- [DATA RECORDS]:
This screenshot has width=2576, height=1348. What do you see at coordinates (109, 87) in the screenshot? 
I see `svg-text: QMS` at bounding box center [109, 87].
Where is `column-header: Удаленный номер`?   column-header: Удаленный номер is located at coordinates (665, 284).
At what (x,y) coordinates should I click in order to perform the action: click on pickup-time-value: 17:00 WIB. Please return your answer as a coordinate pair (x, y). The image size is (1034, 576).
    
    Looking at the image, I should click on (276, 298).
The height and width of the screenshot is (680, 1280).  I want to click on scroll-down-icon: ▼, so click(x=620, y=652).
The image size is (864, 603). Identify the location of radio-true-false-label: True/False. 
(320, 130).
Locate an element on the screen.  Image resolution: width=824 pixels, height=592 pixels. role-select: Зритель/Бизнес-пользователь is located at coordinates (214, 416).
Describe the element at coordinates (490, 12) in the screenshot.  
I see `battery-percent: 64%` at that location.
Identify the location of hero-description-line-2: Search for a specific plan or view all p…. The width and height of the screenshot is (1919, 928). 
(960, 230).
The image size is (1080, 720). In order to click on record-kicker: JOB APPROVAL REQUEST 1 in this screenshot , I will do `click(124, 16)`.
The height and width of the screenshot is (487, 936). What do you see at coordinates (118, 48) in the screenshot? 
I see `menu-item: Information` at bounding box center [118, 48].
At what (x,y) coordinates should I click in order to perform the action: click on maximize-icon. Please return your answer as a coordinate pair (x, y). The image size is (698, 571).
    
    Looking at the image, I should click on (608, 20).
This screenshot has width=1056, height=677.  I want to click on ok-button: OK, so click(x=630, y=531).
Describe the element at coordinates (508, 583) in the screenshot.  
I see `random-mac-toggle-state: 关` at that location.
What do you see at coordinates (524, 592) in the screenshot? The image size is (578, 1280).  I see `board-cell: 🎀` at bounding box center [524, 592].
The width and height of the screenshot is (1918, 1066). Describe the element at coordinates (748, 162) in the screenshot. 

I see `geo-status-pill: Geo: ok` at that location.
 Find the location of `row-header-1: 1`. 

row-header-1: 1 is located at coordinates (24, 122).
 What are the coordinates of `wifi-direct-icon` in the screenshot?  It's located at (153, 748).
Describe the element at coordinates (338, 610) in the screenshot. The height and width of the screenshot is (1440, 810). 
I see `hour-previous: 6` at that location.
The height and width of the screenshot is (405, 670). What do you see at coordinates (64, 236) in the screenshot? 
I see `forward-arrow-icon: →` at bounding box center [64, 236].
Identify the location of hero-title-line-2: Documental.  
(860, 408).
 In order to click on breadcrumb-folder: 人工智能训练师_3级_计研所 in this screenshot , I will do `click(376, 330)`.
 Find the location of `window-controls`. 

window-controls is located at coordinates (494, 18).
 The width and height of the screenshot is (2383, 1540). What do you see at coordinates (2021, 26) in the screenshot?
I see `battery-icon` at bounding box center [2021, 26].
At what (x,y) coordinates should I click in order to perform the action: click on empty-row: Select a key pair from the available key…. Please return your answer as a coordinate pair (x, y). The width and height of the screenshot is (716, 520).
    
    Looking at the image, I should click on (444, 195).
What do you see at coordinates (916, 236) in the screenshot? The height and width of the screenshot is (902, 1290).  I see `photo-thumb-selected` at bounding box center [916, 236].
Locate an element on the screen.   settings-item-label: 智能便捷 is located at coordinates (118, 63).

- [EXERCISE INSTRUCTIONS]: Convert all of the data above into a JSON array of strings, with one string for each line and blank lines omitted.

- [OUTPUT]:
[
  "This screenshot has width=2576, height=1348. What do you see at coordinates (109, 87) in the screenshot? ",
  "I see `svg-text: QMS` at bounding box center [109, 87].",
  "Where is `column-header: Удаленный номер`?   column-header: Удаленный номер is located at coordinates (665, 284).",
  "At what (x,y) coordinates should I click in order to perform the action: click on pickup-time-value: 17:00 WIB. Please return your answer as a coordinate pair (x, y). The image size is (1034, 576).",
  "    Looking at the image, I should click on (276, 298).",
  "The height and width of the screenshot is (680, 1280).  I want to click on scroll-down-icon: ▼, so click(x=620, y=652).",
  "The image size is (864, 603). Identify the location of radio-true-false-label: True/False. ",
  "(320, 130).",
  "Locate an element on the screen.  Image resolution: width=824 pixels, height=592 pixels. role-select: Зритель/Бизнес-пользователь is located at coordinates (214, 416).",
  "Describe the element at coordinates (490, 12) in the screenshot.  ",
  "I see `battery-percent: 64%` at that location.",
  "Identify the location of hero-description-line-2: Search for a specific plan or view all p…. The width and height of the screenshot is (1919, 928). ",
  "(960, 230).",
  "The image size is (1080, 720). In order to click on record-kicker: JOB APPROVAL REQUEST 1 in this screenshot , I will do `click(124, 16)`.",
  "The height and width of the screenshot is (487, 936). What do you see at coordinates (118, 48) in the screenshot? ",
  "I see `menu-item: Information` at bounding box center [118, 48].",
  "At what (x,y) coordinates should I click in order to perform the action: click on maximize-icon. Please return your answer as a coordinate pair (x, y). The image size is (698, 571).",
  "    Looking at the image, I should click on (608, 20).",
  "This screenshot has width=1056, height=677.  I want to click on ok-button: OK, so click(x=630, y=531).",
  "Describe the element at coordinates (508, 583) in the screenshot.  ",
  "I see `random-mac-toggle-state: 关` at that location.",
  "What do you see at coordinates (524, 592) in the screenshot? The image size is (578, 1280).  I see `board-cell: 🎀` at bounding box center [524, 592].",
  "The width and height of the screenshot is (1918, 1066). Describe the element at coordinates (748, 162) in the screenshot. ",
  "I see `geo-status-pill: Geo: ok` at that location.",
  " Find the location of `row-header-1: 1`. ",
  "row-header-1: 1 is located at coordinates (24, 122).",
  " What are the coordinates of `wifi-direct-icon` in the screenshot?  It's located at (153, 748).",
  "Describe the element at coordinates (338, 610) in the screenshot. The height and width of the screenshot is (1440, 810). ",
  "I see `hour-previous: 6` at that location.",
  "The height and width of the screenshot is (405, 670). What do you see at coordinates (64, 236) in the screenshot? ",
  "I see `forward-arrow-icon: →` at bounding box center [64, 236].",
  "Identify the location of hero-title-line-2: Documental.  ",
  "(860, 408).",
  " In order to click on breadcrumb-folder: 人工智能训练师_3级_计研所 in this screenshot , I will do `click(376, 330)`.",
  " Find the location of `window-controls`. ",
  "window-controls is located at coordinates (494, 18).",
  " The width and height of the screenshot is (2383, 1540). What do you see at coordinates (2021, 26) in the screenshot?",
  "I see `battery-icon` at bounding box center [2021, 26].",
  "At what (x,y) coordinates should I click in order to perform the action: click on empty-row: Select a key pair from the available key…. Please return your answer as a coordinate pair (x, y). The width and height of the screenshot is (716, 520).",
  "    Looking at the image, I should click on (444, 195).",
  "What do you see at coordinates (916, 236) in the screenshot? The height and width of the screenshot is (902, 1290).  I see `photo-thumb-selected` at bounding box center [916, 236].",
  "Locate an element on the screen.   settings-item-label: 智能便捷 is located at coordinates (118, 63)."
]